Regarding the Court’s failure to reassess its doctrine, a procedural point arises: the ruling came from a smaller Chamber of judges, not a Grand Chamber, and only the Grand Chamber can revise long-standing jurisprudence. Nevertheless, the Grand Chamber should have the opportunity to review this case and hopefully will seize it.

As someone who identifies as agnostic yet attends Catholic mass, the conflict of rights in this situation is apparent. For many, faith is central to their identity. It inspires spirituality, provides meaning, offers solace, fosters community, and celebrates significant life events.

However, it’s understandable why some might condemn certain faiths or religion as a whole. Religion has been associated with abuse, prejudice, oppression, animosity, and violence. There are those who view religion as nonsensical, particularly in a scientific era.

One way to approach this potential clash of rights is to respect an individual’s right to choose their beliefs, including the choice not to believe. But differing viewpoints exist, and freedom of speech encompasses not just the freedom to appease but also to provoke, to inspire, and yes, to offend.

The Court’s traditional case law has a flaw: it prioritizes the right not to be offended over the right to offend. The Court, while quoting from a report by the Venice Commission that suggests abolishing the offense of blasphemy or religious insult and instead focusing solely on incitement to hatred, doesn’t explicitly endorse this recommendation. It’s arguable that criminalization should be limited to incitement to hatred when it explicitly advocates violence or criminal activity.
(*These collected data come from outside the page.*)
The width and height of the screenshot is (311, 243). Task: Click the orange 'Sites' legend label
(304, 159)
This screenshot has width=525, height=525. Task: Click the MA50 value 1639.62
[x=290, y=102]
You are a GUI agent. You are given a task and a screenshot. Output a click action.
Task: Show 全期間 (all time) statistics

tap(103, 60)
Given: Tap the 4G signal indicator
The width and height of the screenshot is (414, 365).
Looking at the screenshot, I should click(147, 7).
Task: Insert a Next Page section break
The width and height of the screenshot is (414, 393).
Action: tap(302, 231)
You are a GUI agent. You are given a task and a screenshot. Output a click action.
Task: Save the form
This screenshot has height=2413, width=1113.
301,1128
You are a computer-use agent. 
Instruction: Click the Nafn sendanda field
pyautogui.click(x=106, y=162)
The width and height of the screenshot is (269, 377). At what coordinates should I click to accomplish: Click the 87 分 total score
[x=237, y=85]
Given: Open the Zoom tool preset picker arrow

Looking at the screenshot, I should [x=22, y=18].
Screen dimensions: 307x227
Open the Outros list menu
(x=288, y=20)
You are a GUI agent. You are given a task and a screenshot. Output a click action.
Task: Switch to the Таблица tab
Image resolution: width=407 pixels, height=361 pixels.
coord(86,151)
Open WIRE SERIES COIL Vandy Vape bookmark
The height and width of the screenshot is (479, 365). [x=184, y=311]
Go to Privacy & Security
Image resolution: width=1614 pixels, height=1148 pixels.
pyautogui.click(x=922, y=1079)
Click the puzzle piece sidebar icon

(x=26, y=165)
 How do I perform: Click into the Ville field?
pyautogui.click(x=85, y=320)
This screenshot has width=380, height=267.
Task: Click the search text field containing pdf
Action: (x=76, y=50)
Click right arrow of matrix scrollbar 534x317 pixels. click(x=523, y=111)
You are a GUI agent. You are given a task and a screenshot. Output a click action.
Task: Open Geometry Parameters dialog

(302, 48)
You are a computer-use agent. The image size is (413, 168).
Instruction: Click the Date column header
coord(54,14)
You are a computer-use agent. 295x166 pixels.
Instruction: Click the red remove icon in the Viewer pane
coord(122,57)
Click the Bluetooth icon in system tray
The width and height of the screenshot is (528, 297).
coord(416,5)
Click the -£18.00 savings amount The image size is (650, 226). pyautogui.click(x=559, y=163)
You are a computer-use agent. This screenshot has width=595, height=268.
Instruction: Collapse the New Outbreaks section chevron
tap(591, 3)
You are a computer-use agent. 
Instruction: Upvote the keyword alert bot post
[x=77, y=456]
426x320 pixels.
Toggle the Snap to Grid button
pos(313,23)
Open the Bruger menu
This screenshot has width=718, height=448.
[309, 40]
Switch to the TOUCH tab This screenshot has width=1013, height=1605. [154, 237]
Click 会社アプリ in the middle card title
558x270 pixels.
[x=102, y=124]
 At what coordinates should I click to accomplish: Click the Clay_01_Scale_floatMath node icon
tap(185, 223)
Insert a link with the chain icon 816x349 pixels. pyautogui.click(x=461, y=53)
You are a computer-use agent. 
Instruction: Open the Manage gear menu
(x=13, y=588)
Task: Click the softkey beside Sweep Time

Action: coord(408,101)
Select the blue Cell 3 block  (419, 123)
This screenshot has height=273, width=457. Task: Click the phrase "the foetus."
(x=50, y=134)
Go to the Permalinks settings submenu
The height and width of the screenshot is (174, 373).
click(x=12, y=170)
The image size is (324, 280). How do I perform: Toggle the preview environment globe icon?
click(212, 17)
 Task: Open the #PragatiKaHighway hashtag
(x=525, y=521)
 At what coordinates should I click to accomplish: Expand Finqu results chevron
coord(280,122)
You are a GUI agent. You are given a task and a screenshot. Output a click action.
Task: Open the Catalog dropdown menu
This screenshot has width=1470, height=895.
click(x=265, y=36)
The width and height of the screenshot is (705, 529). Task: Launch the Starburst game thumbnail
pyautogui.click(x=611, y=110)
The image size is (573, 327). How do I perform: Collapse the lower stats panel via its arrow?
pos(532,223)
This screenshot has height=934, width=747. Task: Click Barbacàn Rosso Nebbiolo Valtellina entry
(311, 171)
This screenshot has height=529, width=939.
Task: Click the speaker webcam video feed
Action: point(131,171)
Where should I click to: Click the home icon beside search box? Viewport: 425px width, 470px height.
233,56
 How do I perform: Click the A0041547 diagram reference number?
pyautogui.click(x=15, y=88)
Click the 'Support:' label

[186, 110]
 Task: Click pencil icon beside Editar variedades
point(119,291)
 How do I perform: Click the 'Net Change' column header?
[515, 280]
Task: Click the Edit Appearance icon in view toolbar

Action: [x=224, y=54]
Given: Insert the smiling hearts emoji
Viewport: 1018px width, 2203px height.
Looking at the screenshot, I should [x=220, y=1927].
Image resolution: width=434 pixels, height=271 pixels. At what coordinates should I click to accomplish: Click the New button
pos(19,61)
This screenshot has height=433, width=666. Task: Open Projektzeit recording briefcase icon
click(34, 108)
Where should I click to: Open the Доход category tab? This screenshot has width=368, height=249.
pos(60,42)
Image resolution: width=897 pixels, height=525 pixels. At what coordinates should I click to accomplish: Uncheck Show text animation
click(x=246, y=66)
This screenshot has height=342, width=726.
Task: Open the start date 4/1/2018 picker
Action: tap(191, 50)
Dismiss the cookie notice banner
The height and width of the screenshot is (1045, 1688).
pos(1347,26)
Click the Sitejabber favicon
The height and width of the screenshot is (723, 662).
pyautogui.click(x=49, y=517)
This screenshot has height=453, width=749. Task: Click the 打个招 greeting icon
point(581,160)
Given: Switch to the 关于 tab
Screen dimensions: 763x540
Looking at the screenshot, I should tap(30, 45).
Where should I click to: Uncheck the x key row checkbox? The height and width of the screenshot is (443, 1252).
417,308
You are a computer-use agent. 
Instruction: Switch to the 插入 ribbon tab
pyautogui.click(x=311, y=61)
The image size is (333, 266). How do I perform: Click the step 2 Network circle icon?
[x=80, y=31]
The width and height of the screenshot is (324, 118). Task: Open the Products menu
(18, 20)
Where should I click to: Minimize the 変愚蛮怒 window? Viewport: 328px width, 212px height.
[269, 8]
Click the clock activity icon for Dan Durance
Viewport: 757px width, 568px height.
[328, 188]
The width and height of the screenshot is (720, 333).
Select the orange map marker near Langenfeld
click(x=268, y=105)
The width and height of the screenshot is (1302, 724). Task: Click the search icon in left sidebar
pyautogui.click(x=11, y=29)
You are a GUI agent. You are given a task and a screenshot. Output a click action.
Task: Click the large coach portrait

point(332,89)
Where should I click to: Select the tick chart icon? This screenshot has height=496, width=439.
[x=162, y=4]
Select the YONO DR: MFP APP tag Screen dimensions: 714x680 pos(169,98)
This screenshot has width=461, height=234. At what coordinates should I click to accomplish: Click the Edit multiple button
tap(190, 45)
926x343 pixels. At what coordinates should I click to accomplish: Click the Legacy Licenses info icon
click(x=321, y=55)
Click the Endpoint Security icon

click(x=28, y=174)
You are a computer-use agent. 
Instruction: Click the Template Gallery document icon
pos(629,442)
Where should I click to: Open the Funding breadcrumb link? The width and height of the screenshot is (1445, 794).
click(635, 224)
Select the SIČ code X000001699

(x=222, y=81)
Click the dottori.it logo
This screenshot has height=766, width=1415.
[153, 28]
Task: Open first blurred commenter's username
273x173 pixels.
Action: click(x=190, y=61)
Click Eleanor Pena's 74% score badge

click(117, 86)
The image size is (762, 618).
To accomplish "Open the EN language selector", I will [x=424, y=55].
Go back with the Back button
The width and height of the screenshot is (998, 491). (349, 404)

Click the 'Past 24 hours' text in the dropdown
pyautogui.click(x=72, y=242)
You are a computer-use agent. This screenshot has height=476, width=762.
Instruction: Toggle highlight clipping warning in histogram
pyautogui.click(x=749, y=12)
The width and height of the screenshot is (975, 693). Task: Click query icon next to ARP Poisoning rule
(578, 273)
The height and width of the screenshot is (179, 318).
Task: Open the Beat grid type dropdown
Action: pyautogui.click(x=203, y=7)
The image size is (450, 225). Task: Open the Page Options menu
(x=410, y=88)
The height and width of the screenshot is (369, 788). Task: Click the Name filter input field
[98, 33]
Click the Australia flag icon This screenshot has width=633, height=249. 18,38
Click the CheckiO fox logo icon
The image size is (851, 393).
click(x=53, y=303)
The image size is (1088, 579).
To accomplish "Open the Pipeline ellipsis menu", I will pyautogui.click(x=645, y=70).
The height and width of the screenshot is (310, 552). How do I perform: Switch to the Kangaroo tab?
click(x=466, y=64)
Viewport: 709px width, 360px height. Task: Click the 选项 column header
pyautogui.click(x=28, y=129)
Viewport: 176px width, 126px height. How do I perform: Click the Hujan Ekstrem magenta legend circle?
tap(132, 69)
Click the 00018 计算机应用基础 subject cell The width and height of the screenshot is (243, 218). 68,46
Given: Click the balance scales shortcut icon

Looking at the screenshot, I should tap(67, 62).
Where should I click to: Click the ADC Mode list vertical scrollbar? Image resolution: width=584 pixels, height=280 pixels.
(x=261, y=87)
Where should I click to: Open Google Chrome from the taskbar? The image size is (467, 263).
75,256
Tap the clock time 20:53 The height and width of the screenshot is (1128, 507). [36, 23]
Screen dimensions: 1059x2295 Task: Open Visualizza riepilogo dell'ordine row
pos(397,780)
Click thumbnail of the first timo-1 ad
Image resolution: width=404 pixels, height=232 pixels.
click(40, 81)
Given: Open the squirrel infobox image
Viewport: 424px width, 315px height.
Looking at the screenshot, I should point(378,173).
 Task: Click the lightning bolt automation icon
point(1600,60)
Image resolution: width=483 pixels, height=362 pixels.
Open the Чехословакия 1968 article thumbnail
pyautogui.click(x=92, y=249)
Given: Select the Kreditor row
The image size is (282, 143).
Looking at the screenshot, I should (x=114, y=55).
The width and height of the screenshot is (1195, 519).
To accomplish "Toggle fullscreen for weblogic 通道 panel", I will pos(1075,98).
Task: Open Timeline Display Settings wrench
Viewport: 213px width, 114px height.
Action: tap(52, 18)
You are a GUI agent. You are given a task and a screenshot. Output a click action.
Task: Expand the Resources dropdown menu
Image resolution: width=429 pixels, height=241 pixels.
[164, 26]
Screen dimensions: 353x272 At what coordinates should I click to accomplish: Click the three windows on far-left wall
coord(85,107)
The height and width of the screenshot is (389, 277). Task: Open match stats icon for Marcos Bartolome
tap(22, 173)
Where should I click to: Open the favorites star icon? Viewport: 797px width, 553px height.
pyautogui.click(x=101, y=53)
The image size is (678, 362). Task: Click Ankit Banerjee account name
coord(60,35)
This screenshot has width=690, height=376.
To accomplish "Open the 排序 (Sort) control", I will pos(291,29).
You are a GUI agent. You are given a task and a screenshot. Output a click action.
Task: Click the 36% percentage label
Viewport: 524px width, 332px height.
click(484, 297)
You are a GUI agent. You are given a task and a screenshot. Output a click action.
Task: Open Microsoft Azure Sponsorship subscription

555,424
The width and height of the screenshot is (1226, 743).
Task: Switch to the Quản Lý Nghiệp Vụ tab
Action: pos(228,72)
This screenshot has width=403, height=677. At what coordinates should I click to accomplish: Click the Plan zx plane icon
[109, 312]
Therefore, while calls for violence against Muslims should undoubtedly be criminalized, the line needs to be drawn carefully. Many statements could potentially incite a volatile individual to action, so judicious decisions must be made about which statements warrant criminalization.

Furthermore, criminalizing non-violent criticisms of Islam (or any group deemed intolerant), without a direct call to violence, doesn’t effectively address intolerance; it might even exacerbate it. It allows such critics to portray themselves as champions of free speech, even martyrs. Prosecuting them for non-violent statements could simply amplify their views.

Two important points need to be made. Firstly, freedom of expression is not synonymous with a right to a platform. Neither the mainstream media nor social networks are legally obligated to provide a particular viewpoint, especially a controversial one, with a platform or any attention whatsoever. Secondly, the right to free speech is reciprocal. It extends to those who wish to challenge or respond to Islamophobia or other forms of intolerance. Criticizing an opinion is not the same as silencing it.

Ultimately, the issue with censoring non-violent critiques of religion isn’t simply a matter of strategy; it presents a paradox of intolerance. Advocating for tolerance while simultaneously advocating for the suppression of opposing views, even intolerant ones, is contradictory. The strength of an idea, whether religious or secular, should lie in its merit, not its ability to silence dissent.